● **Excerpt to read**:

***

Reasonable Accommodation

by Ben Mitchell 2019 This piece is the narrative intro for a scholarly article, "The Bigotry of Normal" currently under review by the Harvard Educational Review.

I shift awkwardly at the front desk, filling out a name tag and ignoring the parade of teenagers coming and going through the large glass doors to my right. There is a certain lethargic restlessness to a rural high school, young people energetically waiting for life to begin and graying public servants passively marking time until retirement. The friendly woman keeping gate, behind the glass buzzes the large metal door.

“You can go down to the conference room now. They are waiting for you.” She says.

“Thank you.” I bleat stepping carefully through the entry, down the dimly lit corridor lined with yellow tile and vaguely optimistic posters, featuring attractive young people encouraging everyone to “make good choices.” For those of us with diagnosed learning disabilities, large institutional school buildings are deeply disturbing places, but I am a professional.

It is 2017.  I have been hired to run a transition program for high school students with learning disabilities, preparing for life in the real world.  Drawing students from several regional New Hampshire high schools , my job is to provide pre-employment training for IEP students -- resume writing, cover letter writing, explicit instruction in soft skills, even a weekly internship for the students to gain on-the-job experience. Being a starkly funded Department of Education partnership with a private non-profit, I recruit the students, teach the classes, collect the reporting paperwork, even drive the bus. I’ve been working with “at-risk” students since I was still an undergrad, so it all seems fairly straightforward. As a person diagnosed with Dyslexia and ADHD, I have spent the past thirty years working around the field of Special Education, hoping to make a difference in the lives of as many students as possible.

Part of the job is to visit the sending high schools and meet with Special Ed departments to recruit appropriate students.  On this particular day, I am meeting with a “Tutor” -- an uncertified para-professional assigned to preside over a room full of neurodivergent students and help them complete their assignments.

 I emerge into the windowless conference room, an oblong table surrounded by metal folding chairs, and I am greeted by the Vocational Rehabilitation Case Manager and the Tutor.  She is young and energetic, gaining confidence after a few years in the trenches, and we are to discuss the transition program to see if any of her students might be a good fit. We exchanged banal pleasantries and then get around to the subject at hand - an 18 year old dyslexic student, at risk of flunking his senior year because of his homework and attendance records.  I present the program as an opportunity for him to earn some Extended Learning Opportunity (ELO) credits and even find a new focus -- working for money. The discussion seems to be going well, but then the Tutor expresses her frank concern.

***

● **Entries shown**:

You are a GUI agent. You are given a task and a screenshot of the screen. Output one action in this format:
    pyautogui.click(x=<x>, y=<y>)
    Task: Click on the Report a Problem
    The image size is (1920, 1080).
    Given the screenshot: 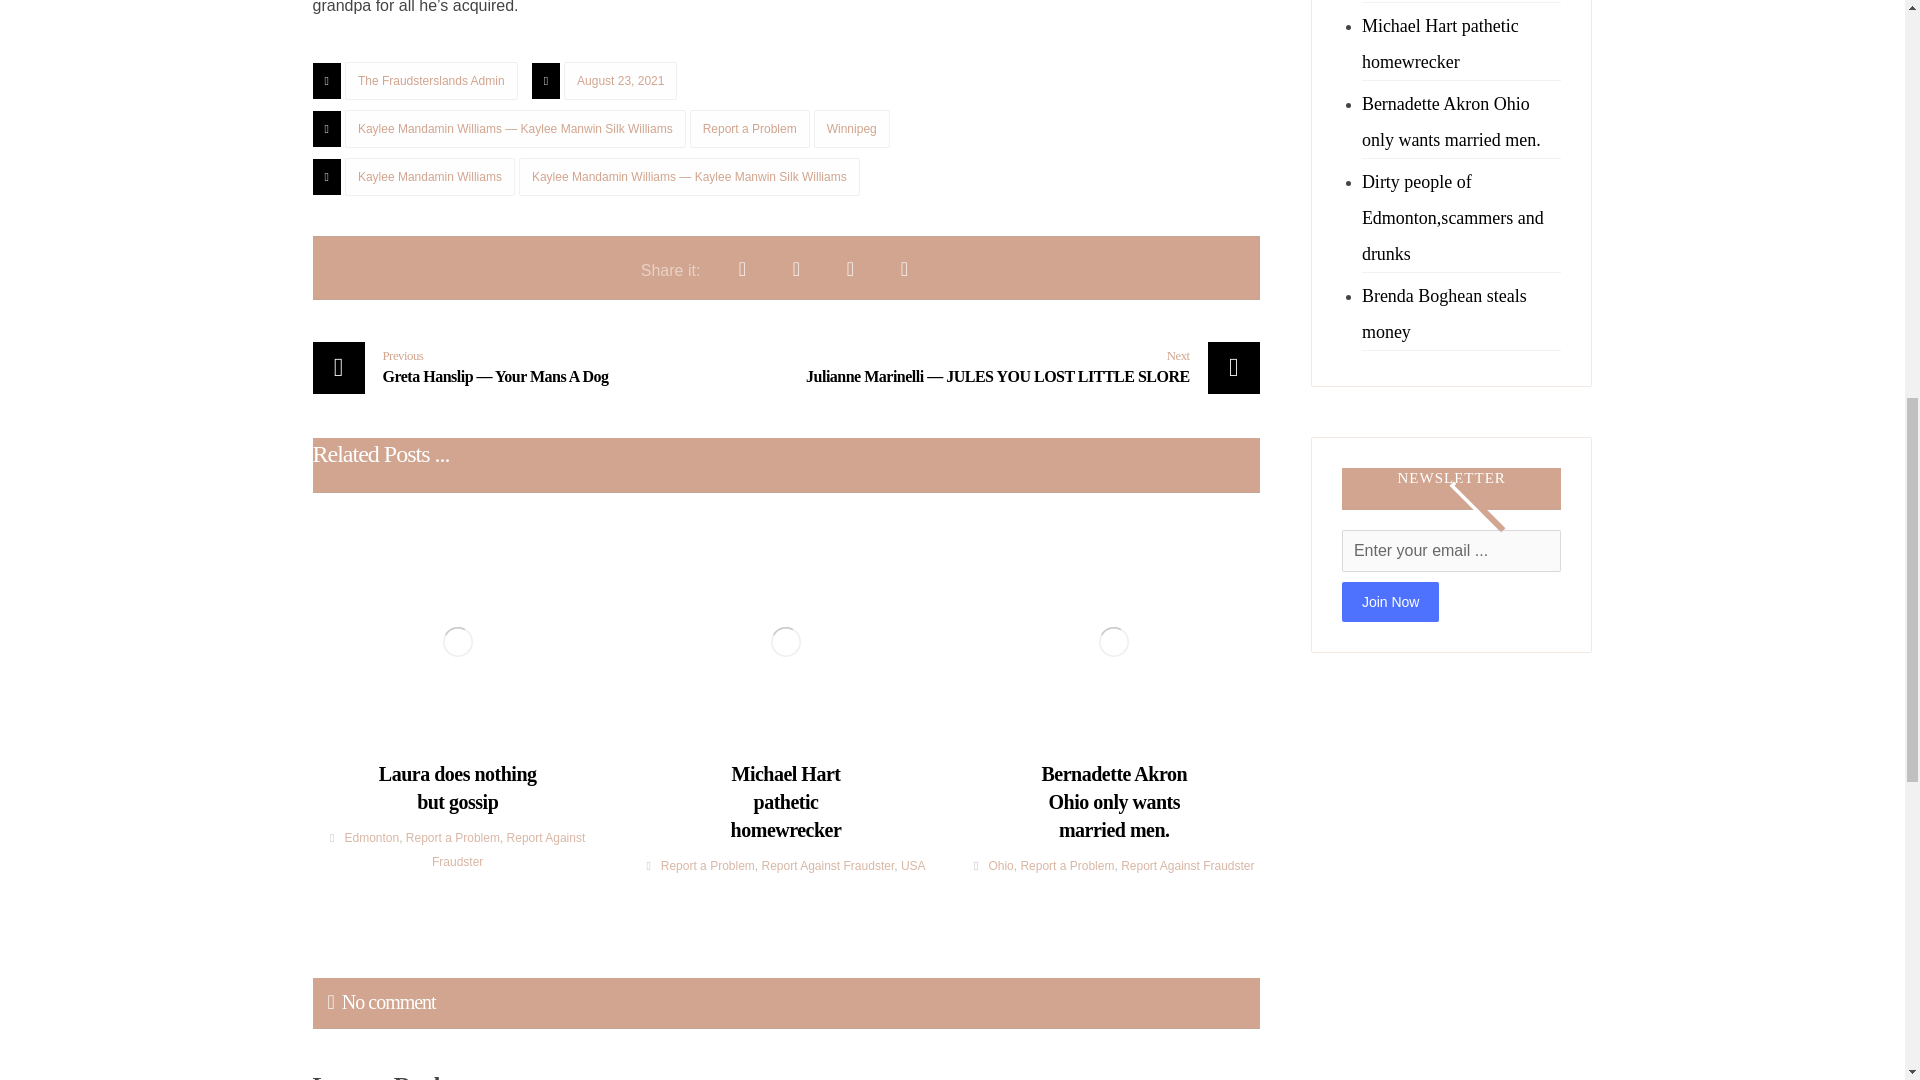 What is the action you would take?
    pyautogui.click(x=750, y=128)
    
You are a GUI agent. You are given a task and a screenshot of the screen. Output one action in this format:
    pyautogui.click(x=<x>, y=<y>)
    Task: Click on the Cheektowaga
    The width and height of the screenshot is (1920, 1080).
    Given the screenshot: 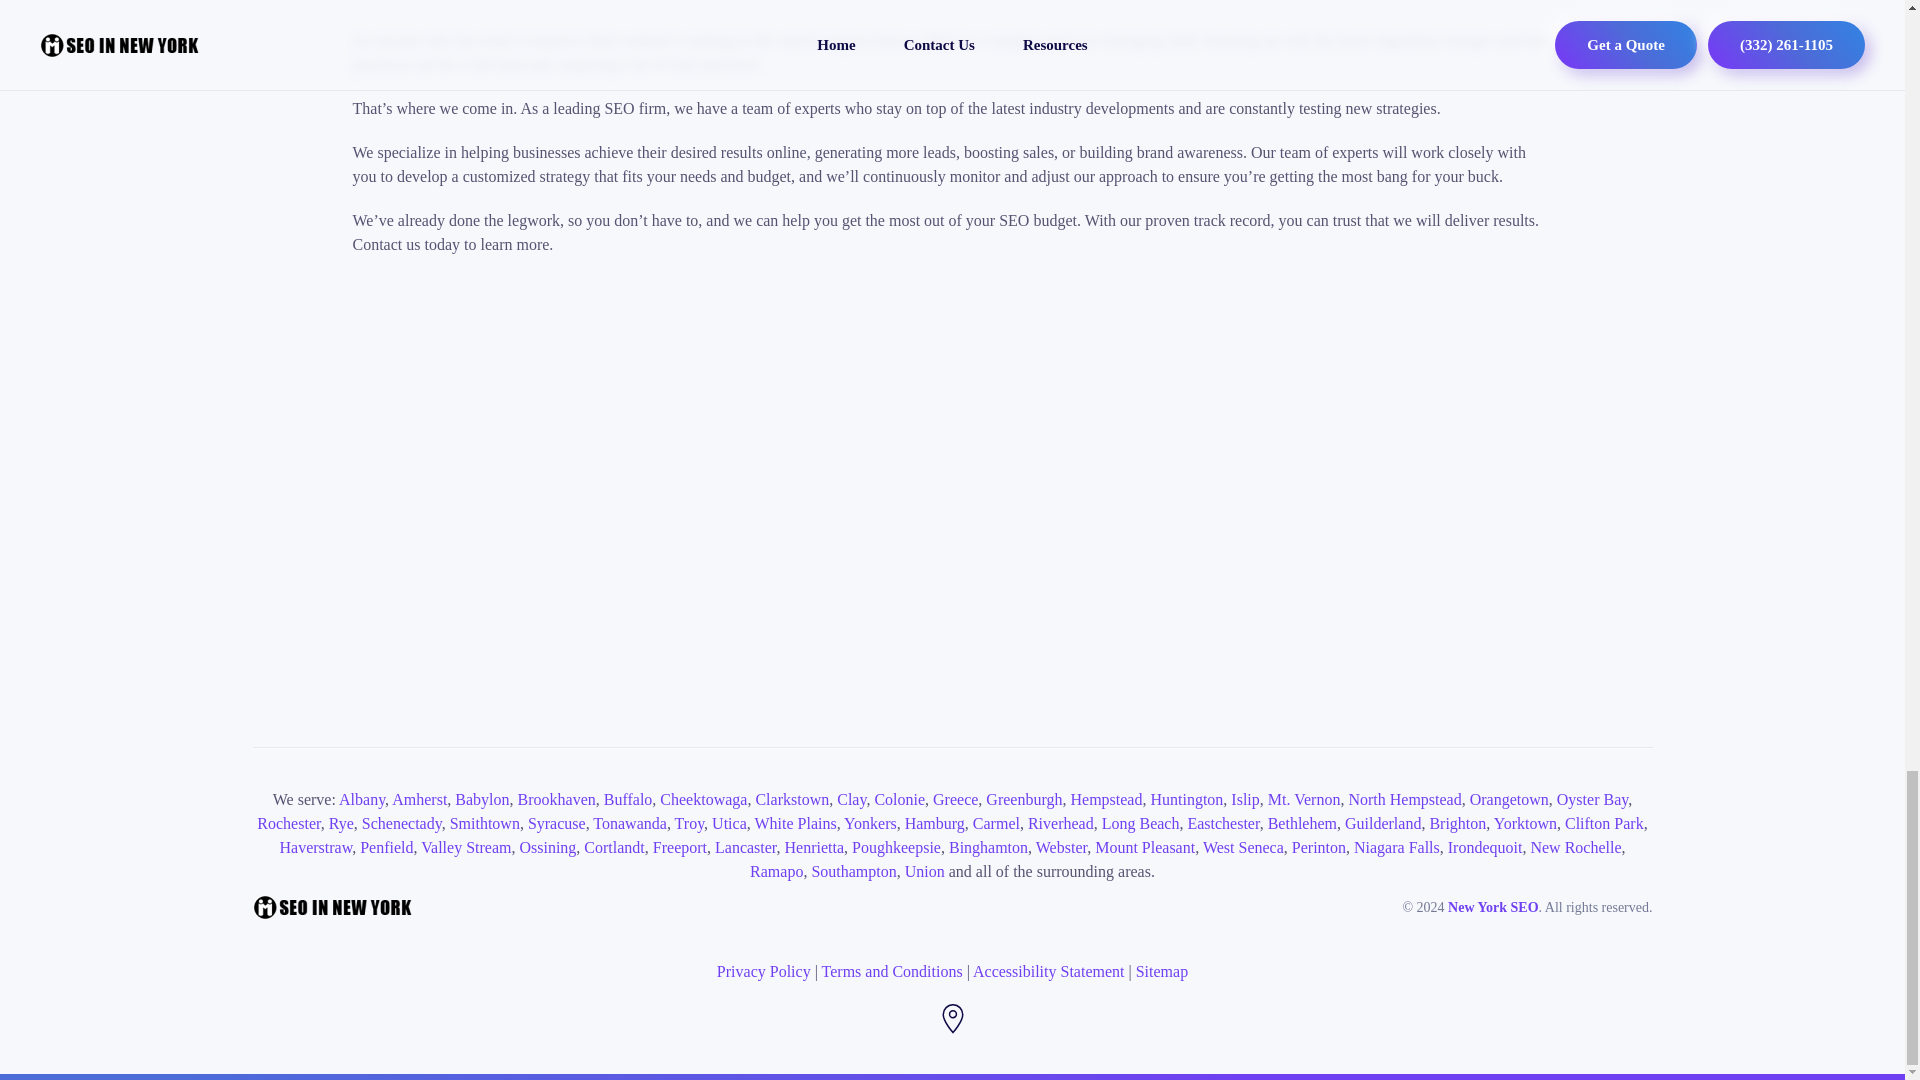 What is the action you would take?
    pyautogui.click(x=703, y=798)
    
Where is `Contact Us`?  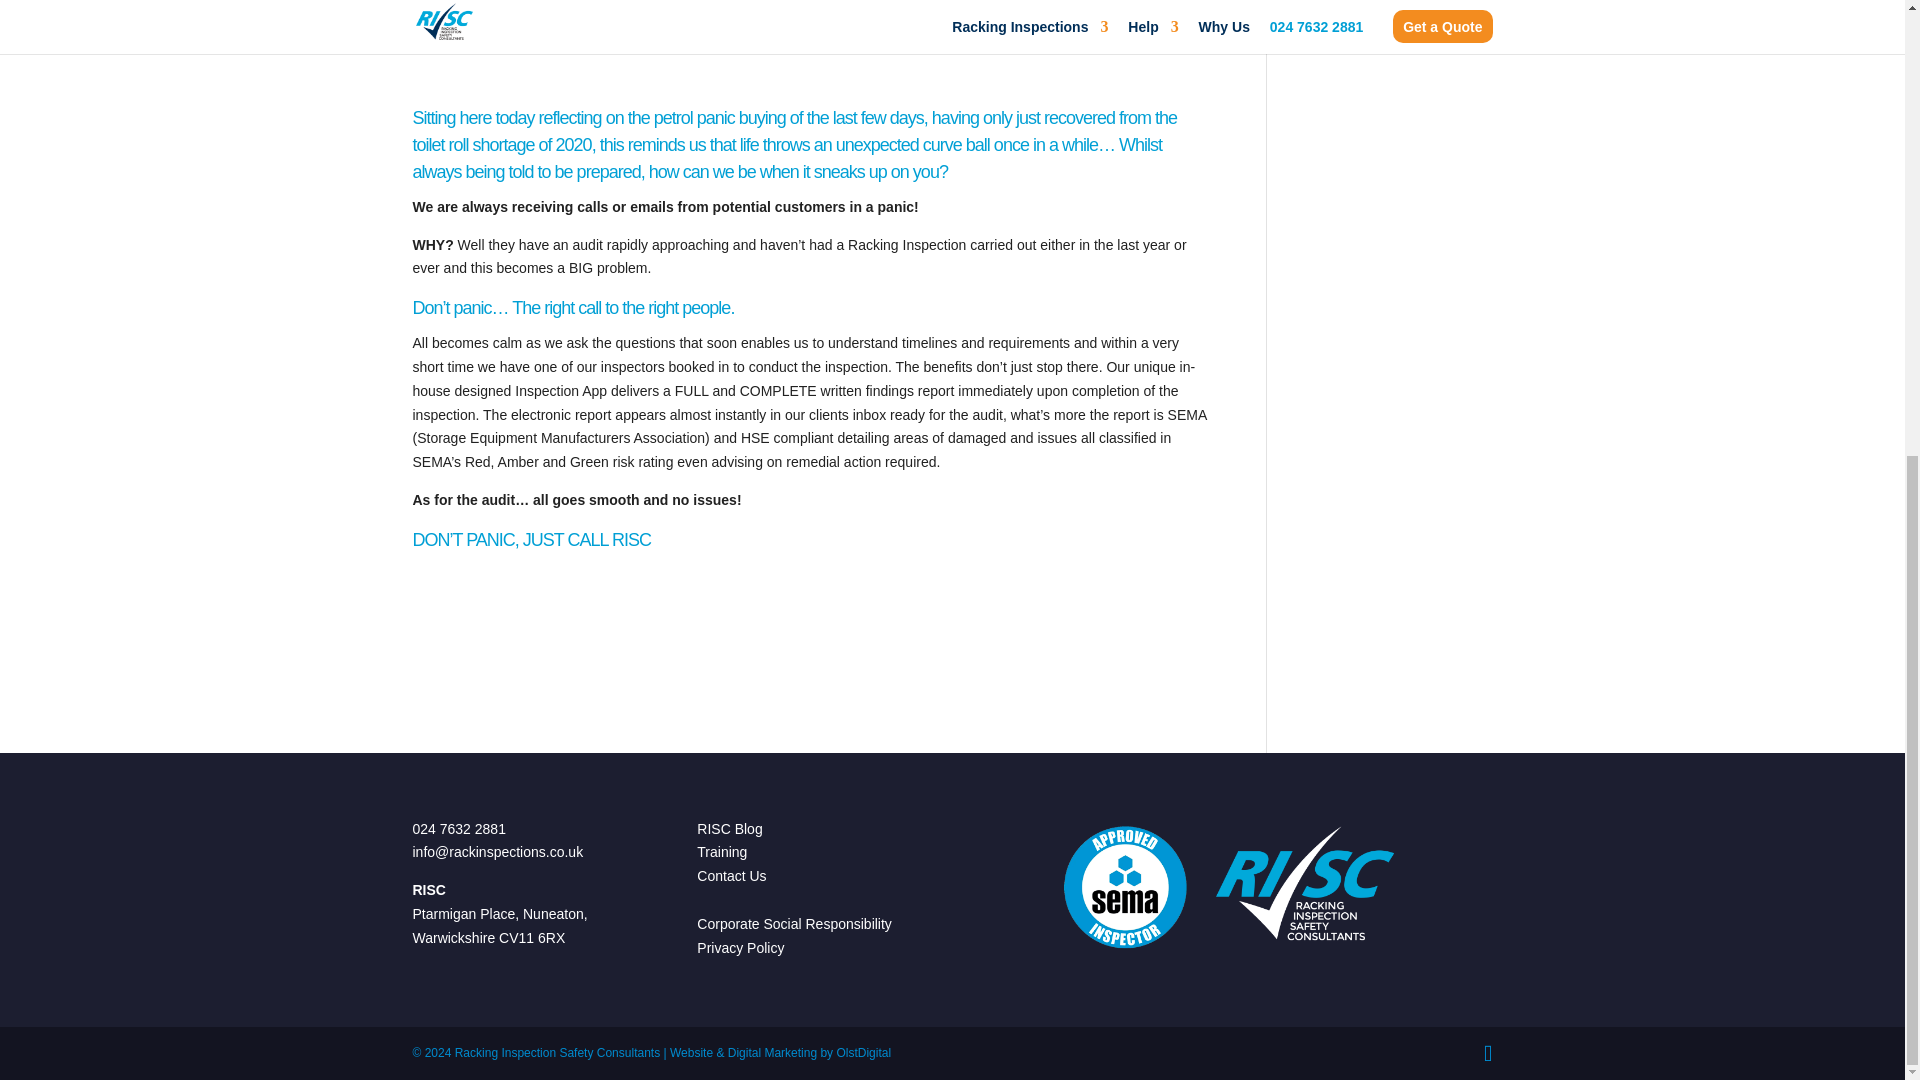 Contact Us is located at coordinates (731, 876).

***

● **Work to complete**:
**a)** Using the excerpt, decide whether each statement agrees with it: (i) the narrator was hired to run a transition program for high school students with learning disabilities; (ii) the meeting takes place in a conference room with windows; (iii) the student under discussion is sixteen years old. Answer yes or no for each, and quote the deciding words.
**b)** Write out the part of the excerpt from "by Ben Mitchell" up to and including "Harvard Educational Review.".
The records are material apart from the excerpt.

● **Numbered responses**:
**a)**
(i) Yes: "I have been hired to run a transition program for high school students with learning disabilities"
(ii) No: "the windowless conference room"
(iii) No: "an 18 year old dyslexic student"

**b)**
by Ben Mitchell 2019 This piece is the narrative intro for a scholarly article, "The Bigotry of Normal" currently under review by the Harvard Educational Review.